[Start of Attachment]
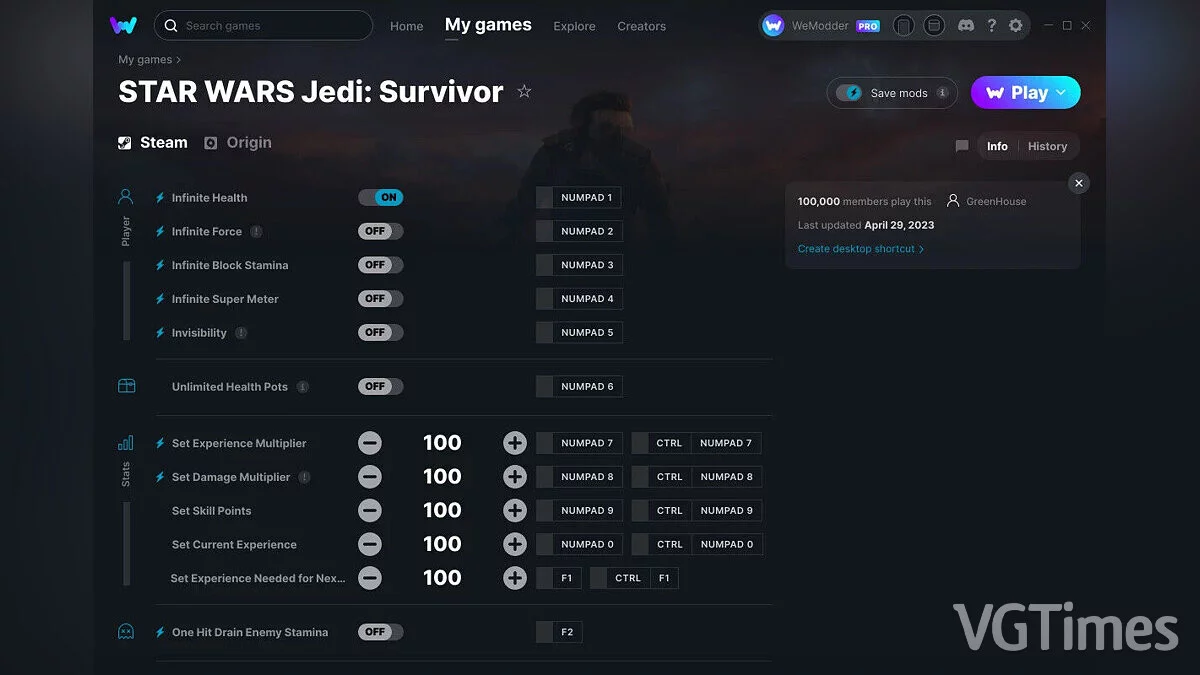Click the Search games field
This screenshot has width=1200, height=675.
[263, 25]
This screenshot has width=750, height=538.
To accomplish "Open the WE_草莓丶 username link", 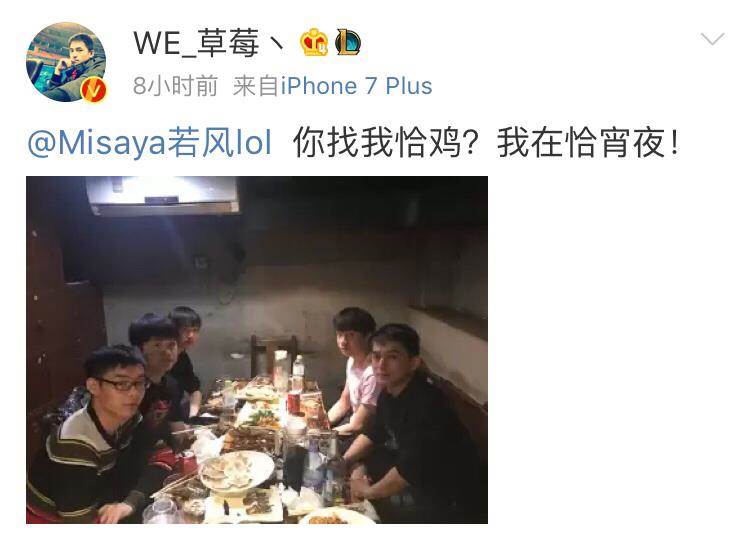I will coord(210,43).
[End of Attachment]
[Start of Attachment]
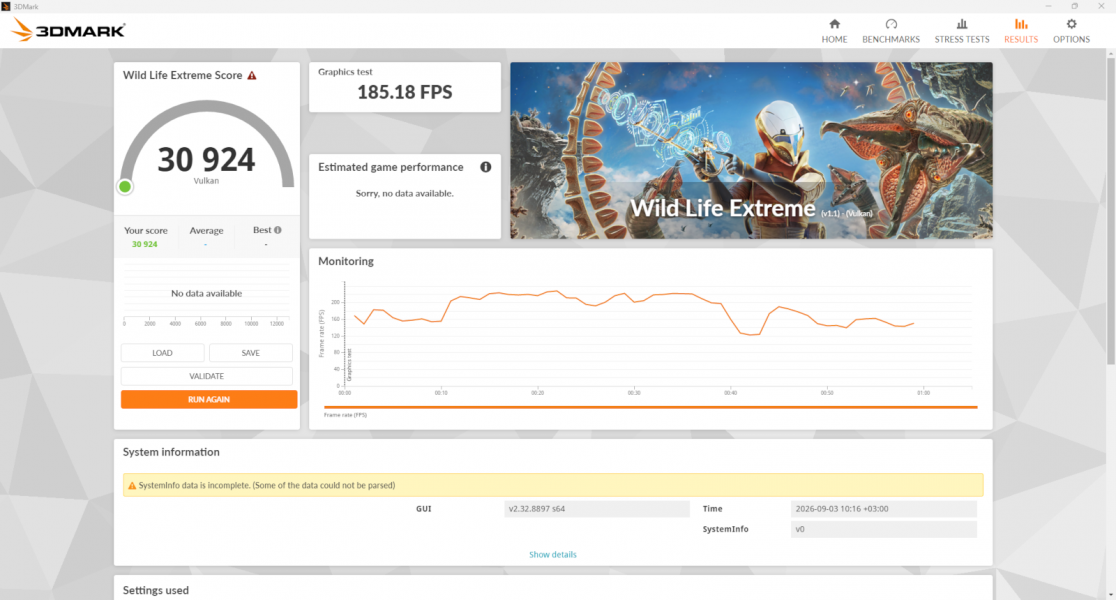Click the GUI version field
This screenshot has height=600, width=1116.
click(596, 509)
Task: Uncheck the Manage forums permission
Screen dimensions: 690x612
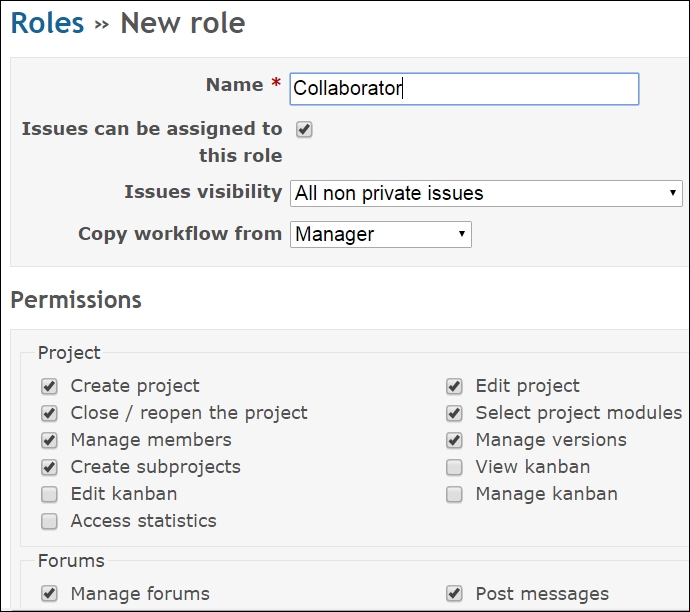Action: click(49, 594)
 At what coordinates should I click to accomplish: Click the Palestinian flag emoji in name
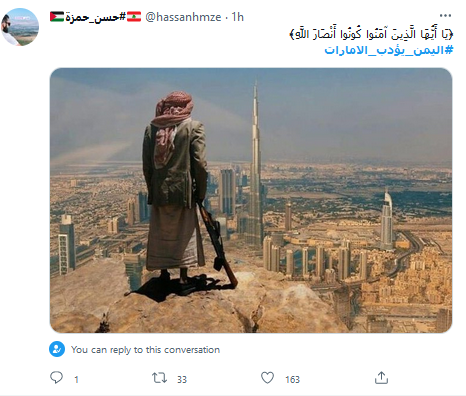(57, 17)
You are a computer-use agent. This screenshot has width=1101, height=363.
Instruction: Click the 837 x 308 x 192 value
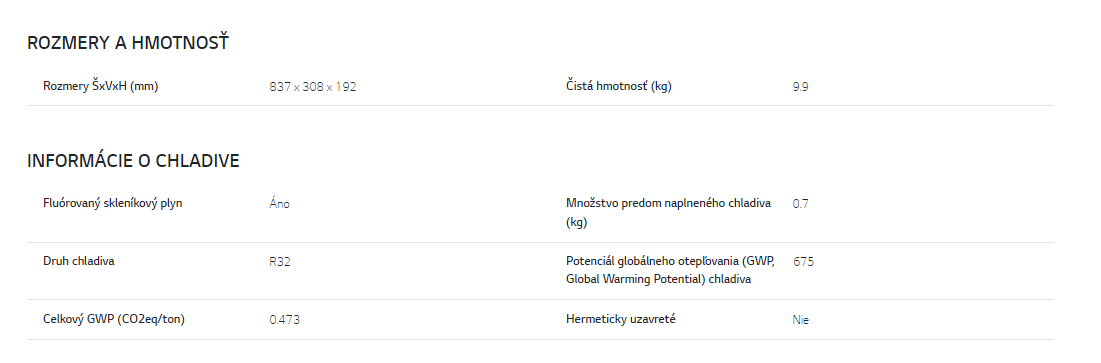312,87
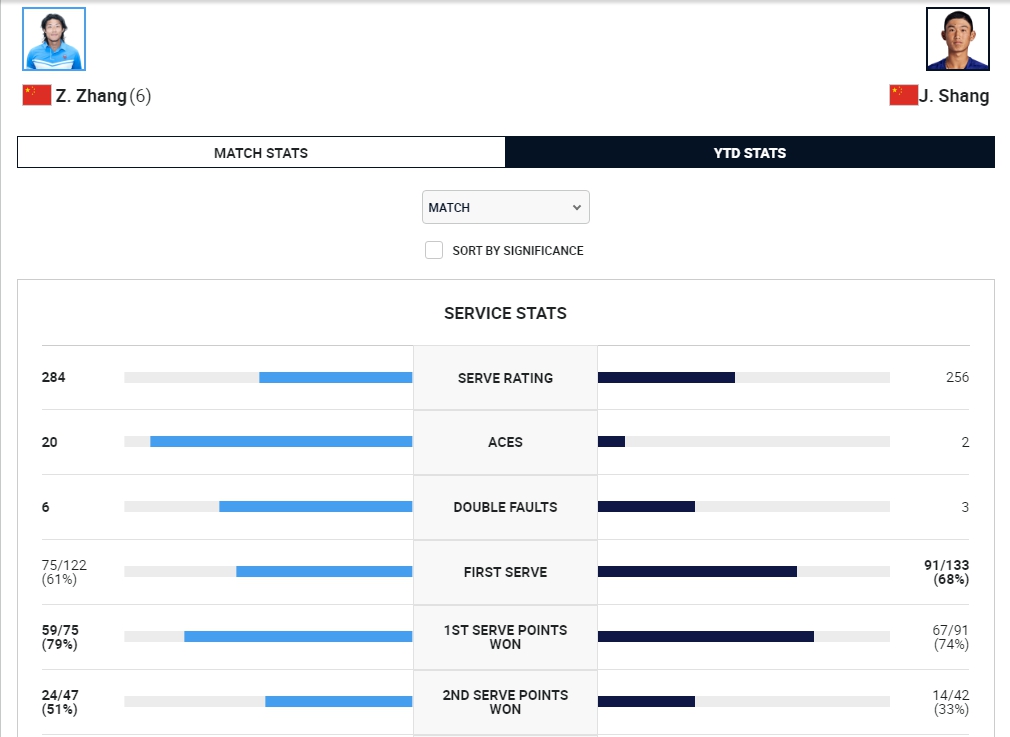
[End of Attachment]
* Problem statement *
Everything from the line above that contains "Screen dimensions: 690x612" down to the line that contains "You are a computer-use" must be reproduced exactly, both ends included. Omit the pictures.

* Result of the task *
Screen dimensions: 690x612
Action: click(49, 594)
 At what coordinates should I click to accomplish: Click the Palestinian flag emoji in name
(57, 17)
You are a computer-use agent. This screenshot has width=1101, height=363.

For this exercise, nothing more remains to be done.